__Task requirements__
Repeat all entries below exactly as shown.
::: Available data :::
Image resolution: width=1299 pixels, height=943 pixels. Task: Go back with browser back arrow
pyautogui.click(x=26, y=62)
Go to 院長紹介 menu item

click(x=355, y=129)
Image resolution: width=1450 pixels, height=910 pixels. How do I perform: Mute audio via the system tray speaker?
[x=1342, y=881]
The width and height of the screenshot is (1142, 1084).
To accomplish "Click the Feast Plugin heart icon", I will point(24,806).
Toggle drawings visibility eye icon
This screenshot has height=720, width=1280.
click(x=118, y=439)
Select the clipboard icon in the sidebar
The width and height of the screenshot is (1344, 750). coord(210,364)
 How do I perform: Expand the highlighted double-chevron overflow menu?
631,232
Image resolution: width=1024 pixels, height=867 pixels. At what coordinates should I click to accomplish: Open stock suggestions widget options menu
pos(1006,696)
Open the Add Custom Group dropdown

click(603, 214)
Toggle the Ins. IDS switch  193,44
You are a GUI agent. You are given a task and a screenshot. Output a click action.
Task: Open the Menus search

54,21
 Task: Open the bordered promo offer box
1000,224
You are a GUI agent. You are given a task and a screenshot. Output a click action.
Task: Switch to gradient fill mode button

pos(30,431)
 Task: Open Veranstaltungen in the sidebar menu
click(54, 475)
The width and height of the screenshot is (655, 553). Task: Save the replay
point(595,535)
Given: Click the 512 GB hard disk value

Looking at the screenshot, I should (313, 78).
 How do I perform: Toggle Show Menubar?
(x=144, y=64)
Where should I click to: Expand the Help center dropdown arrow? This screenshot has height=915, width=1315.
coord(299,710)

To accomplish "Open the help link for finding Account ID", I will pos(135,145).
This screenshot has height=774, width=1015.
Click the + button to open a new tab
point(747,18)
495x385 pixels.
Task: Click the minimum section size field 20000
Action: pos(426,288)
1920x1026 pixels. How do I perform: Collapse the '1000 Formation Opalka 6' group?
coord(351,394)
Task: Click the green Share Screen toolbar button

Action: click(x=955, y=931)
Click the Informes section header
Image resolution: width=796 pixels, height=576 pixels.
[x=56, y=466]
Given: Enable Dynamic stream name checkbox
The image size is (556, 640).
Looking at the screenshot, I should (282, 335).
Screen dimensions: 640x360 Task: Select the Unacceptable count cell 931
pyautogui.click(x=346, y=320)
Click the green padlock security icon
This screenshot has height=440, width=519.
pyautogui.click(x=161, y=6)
:::
__Result__
Image resolution: width=1299 pixels, height=943 pixels. Task: Go back with browser back arrow
pyautogui.click(x=26, y=62)
Go to 院長紹介 menu item

click(x=355, y=129)
Image resolution: width=1450 pixels, height=910 pixels. How do I perform: Mute audio via the system tray speaker?
[x=1342, y=881]
The width and height of the screenshot is (1142, 1084).
To accomplish "Click the Feast Plugin heart icon", I will point(24,806).
Toggle drawings visibility eye icon
This screenshot has height=720, width=1280.
click(x=118, y=439)
Select the clipboard icon in the sidebar
The width and height of the screenshot is (1344, 750). coord(210,364)
 How do I perform: Expand the highlighted double-chevron overflow menu?
631,232
Image resolution: width=1024 pixels, height=867 pixels. At what coordinates should I click to accomplish: Open stock suggestions widget options menu
pos(1006,696)
Open the Add Custom Group dropdown

click(603, 214)
Toggle the Ins. IDS switch  193,44
You are a GUI agent. You are given a task and a screenshot. Output a click action.
Task: Open the Menus search

54,21
 Task: Open the bordered promo offer box
1000,224
You are a GUI agent. You are given a task and a screenshot. Output a click action.
Task: Switch to gradient fill mode button

pos(30,431)
 Task: Open Veranstaltungen in the sidebar menu
click(54, 475)
The width and height of the screenshot is (655, 553). Task: Save the replay
point(595,535)
Given: Click the 512 GB hard disk value

Looking at the screenshot, I should (313, 78).
 How do I perform: Toggle Show Menubar?
(x=144, y=64)
Where should I click to: Expand the Help center dropdown arrow? This screenshot has height=915, width=1315.
coord(299,710)

To accomplish "Open the help link for finding Account ID", I will pos(135,145).
This screenshot has height=774, width=1015.
Click the + button to open a new tab
point(747,18)
495x385 pixels.
Task: Click the minimum section size field 20000
Action: pos(426,288)
1920x1026 pixels. How do I perform: Collapse the '1000 Formation Opalka 6' group?
coord(351,394)
Task: Click the green Share Screen toolbar button

Action: click(x=955, y=931)
Click the Informes section header
Image resolution: width=796 pixels, height=576 pixels.
[x=56, y=466]
Given: Enable Dynamic stream name checkbox
The image size is (556, 640).
Looking at the screenshot, I should (282, 335).
Screen dimensions: 640x360 Task: Select the Unacceptable count cell 931
pyautogui.click(x=346, y=320)
Click the green padlock security icon
This screenshot has height=440, width=519.
pyautogui.click(x=161, y=6)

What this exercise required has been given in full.